* WHAT TO WORK ON
Using the data below, print exactly the line with "Given: Open the Detect Resolution page", the line with "You are a GUI", and every line between them, but none of the pictures.
[[ SUPPLIED ENTRIES, beginning ]]
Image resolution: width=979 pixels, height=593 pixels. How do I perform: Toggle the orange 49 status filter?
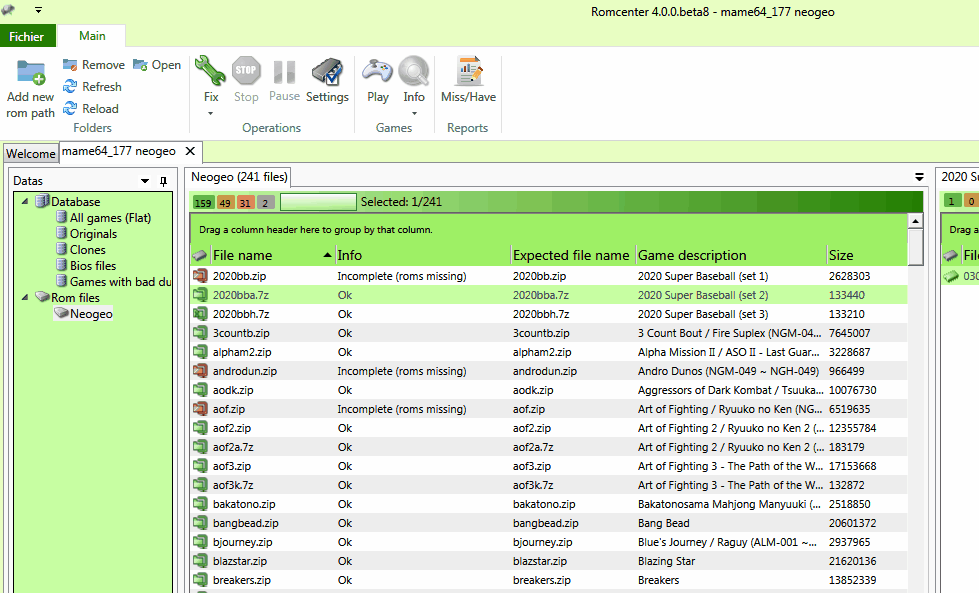(225, 202)
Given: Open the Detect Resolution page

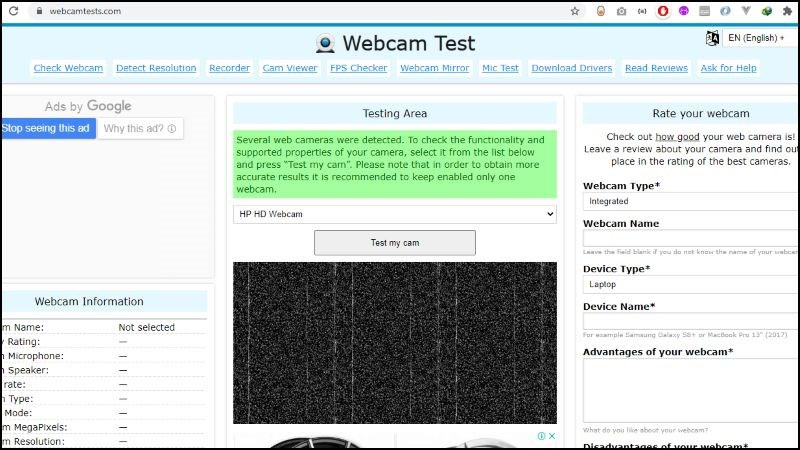Looking at the screenshot, I should click(x=156, y=68).
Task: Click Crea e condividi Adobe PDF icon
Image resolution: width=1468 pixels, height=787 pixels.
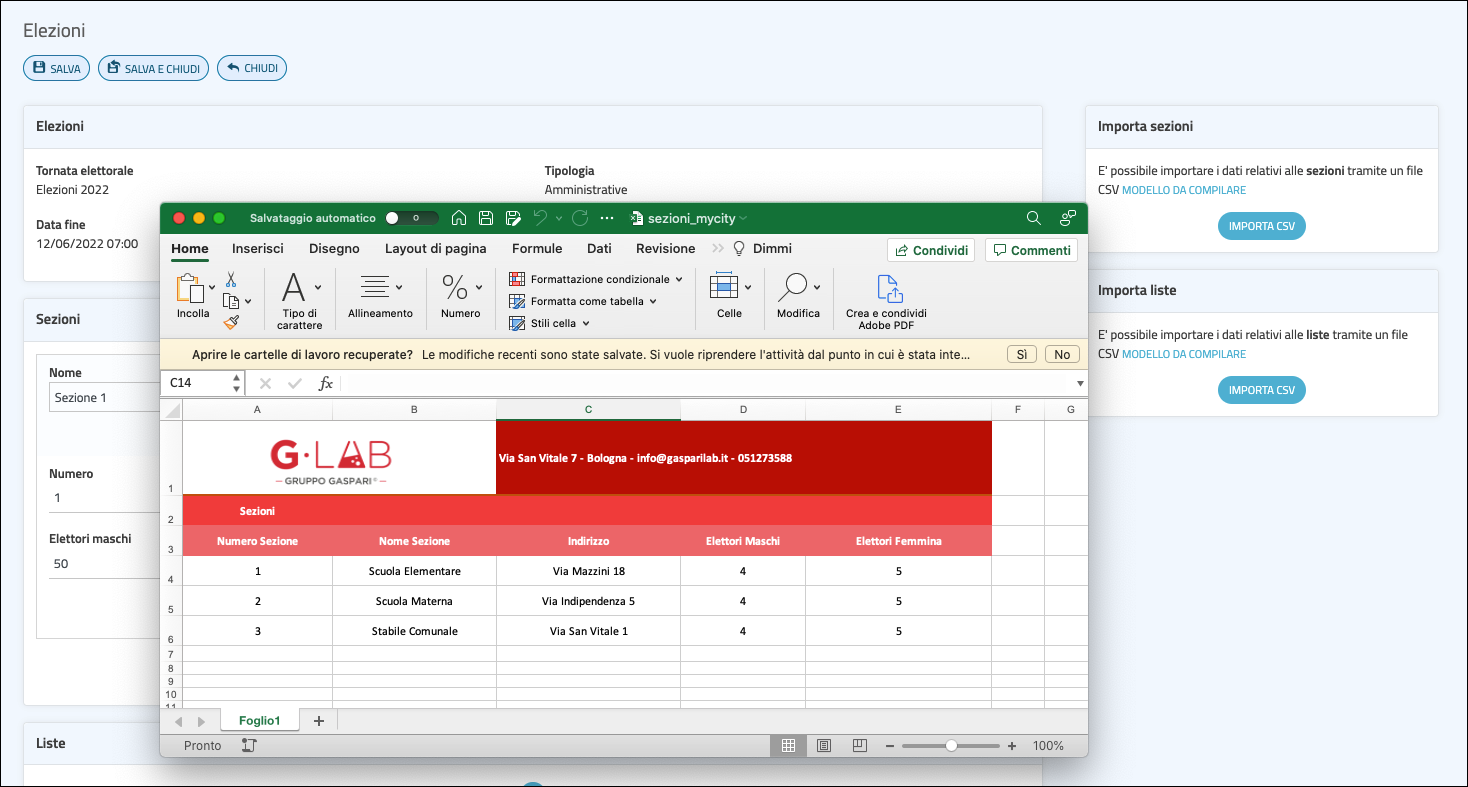Action: [889, 289]
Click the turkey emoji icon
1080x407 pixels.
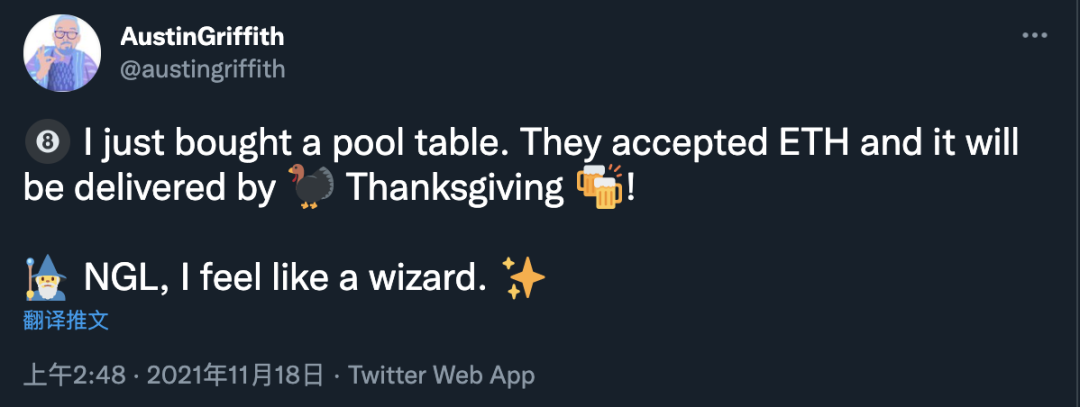310,188
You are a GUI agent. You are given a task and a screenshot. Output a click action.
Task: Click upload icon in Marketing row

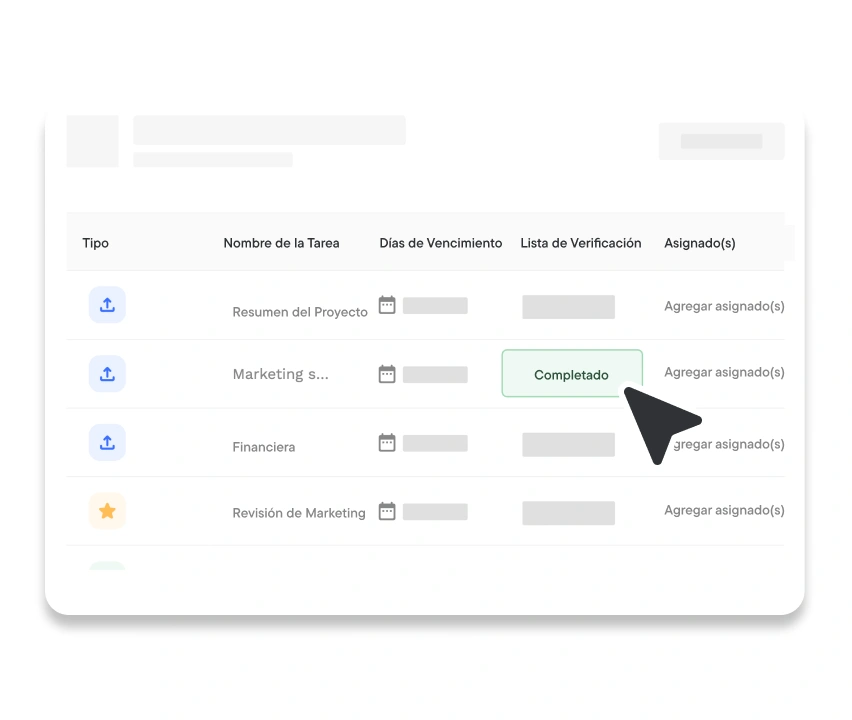107,374
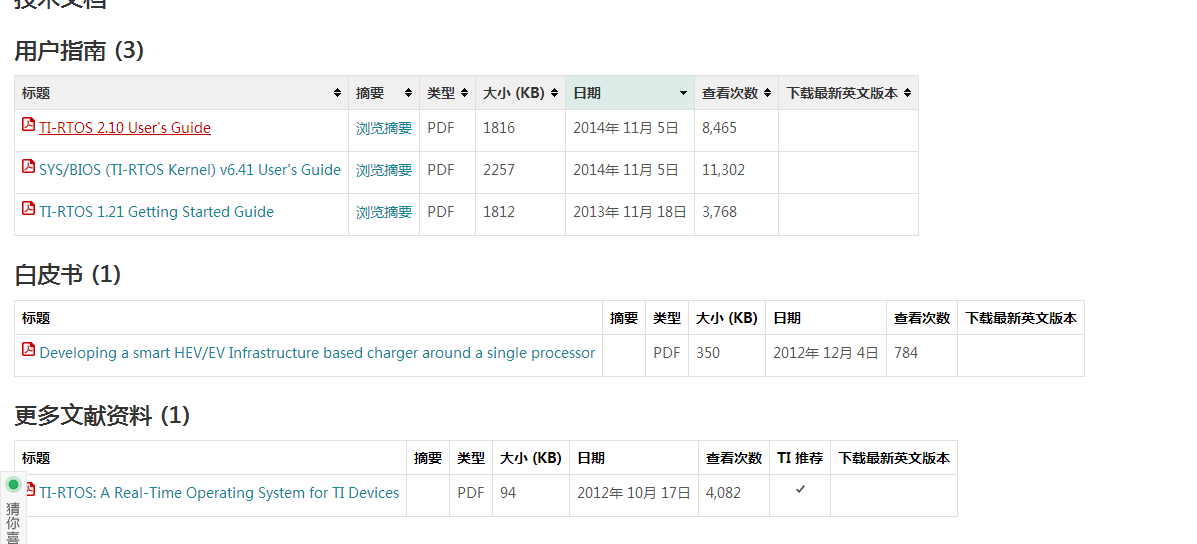Sort user guides by 类型 column arrows
Screen dimensions: 1197x544
464,93

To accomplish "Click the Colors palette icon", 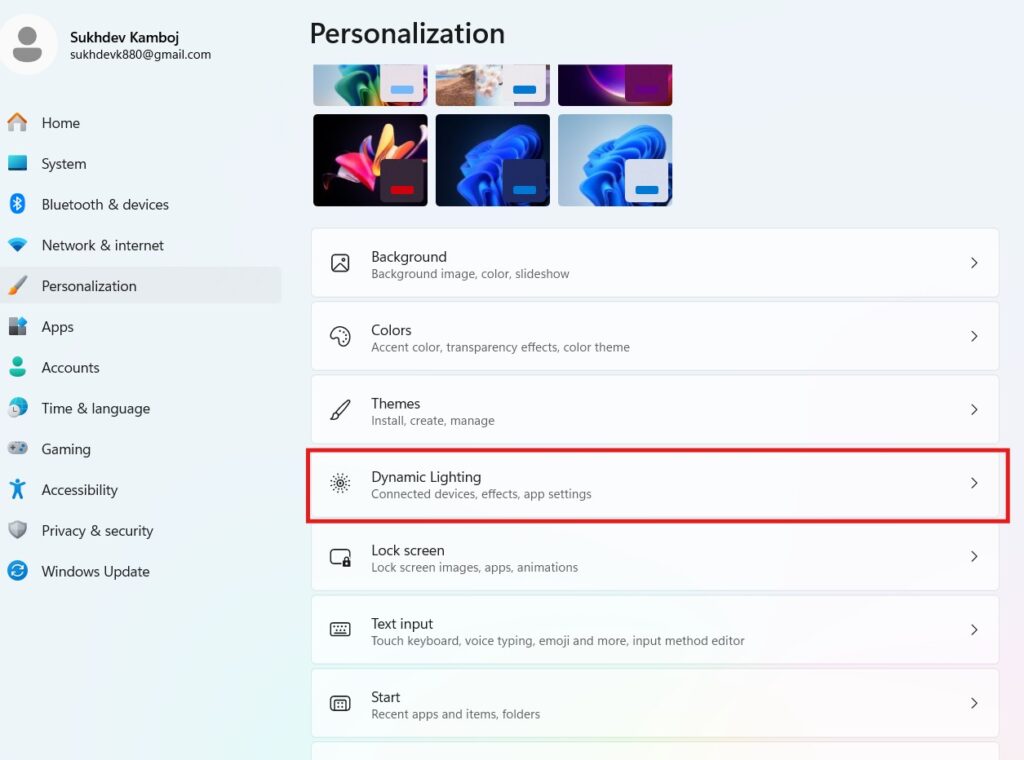I will (340, 337).

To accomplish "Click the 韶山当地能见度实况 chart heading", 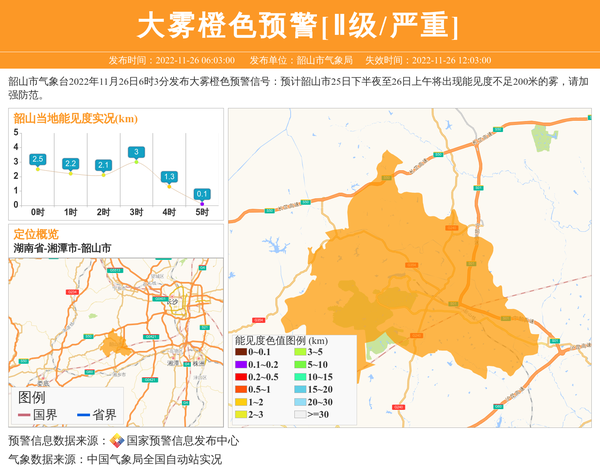I will click(76, 118).

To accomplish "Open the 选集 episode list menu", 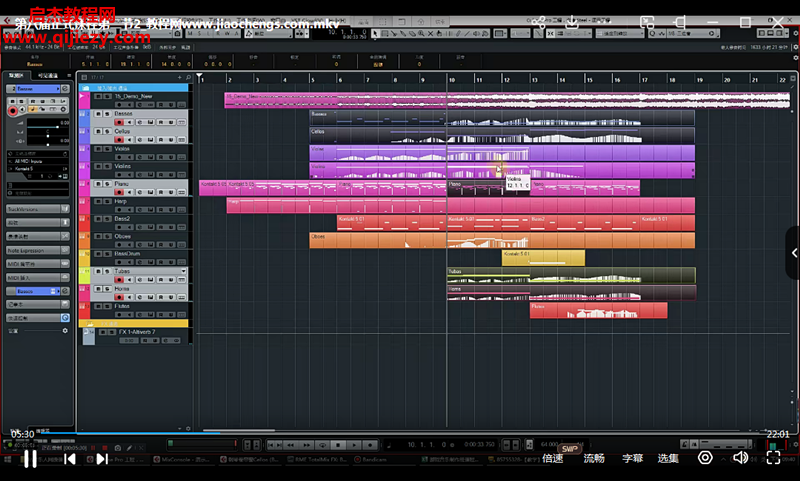I will click(x=668, y=459).
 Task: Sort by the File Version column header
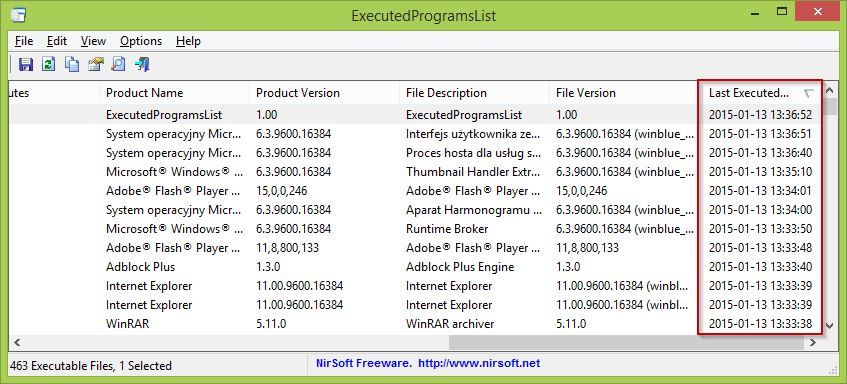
[[ SUPPLIED ENTRIES, end ]]
* REPLY TO THE EXERCISE
Given: Open the Detect Resolution page

Looking at the screenshot, I should click(x=156, y=68).
Task: Click Crea e condividi Adobe PDF icon
Image resolution: width=1468 pixels, height=787 pixels.
Action: [889, 289]
Click the turkey emoji icon
1080x407 pixels.
310,188
You are a GUI agent. You are given a task and a screenshot. Output a click action.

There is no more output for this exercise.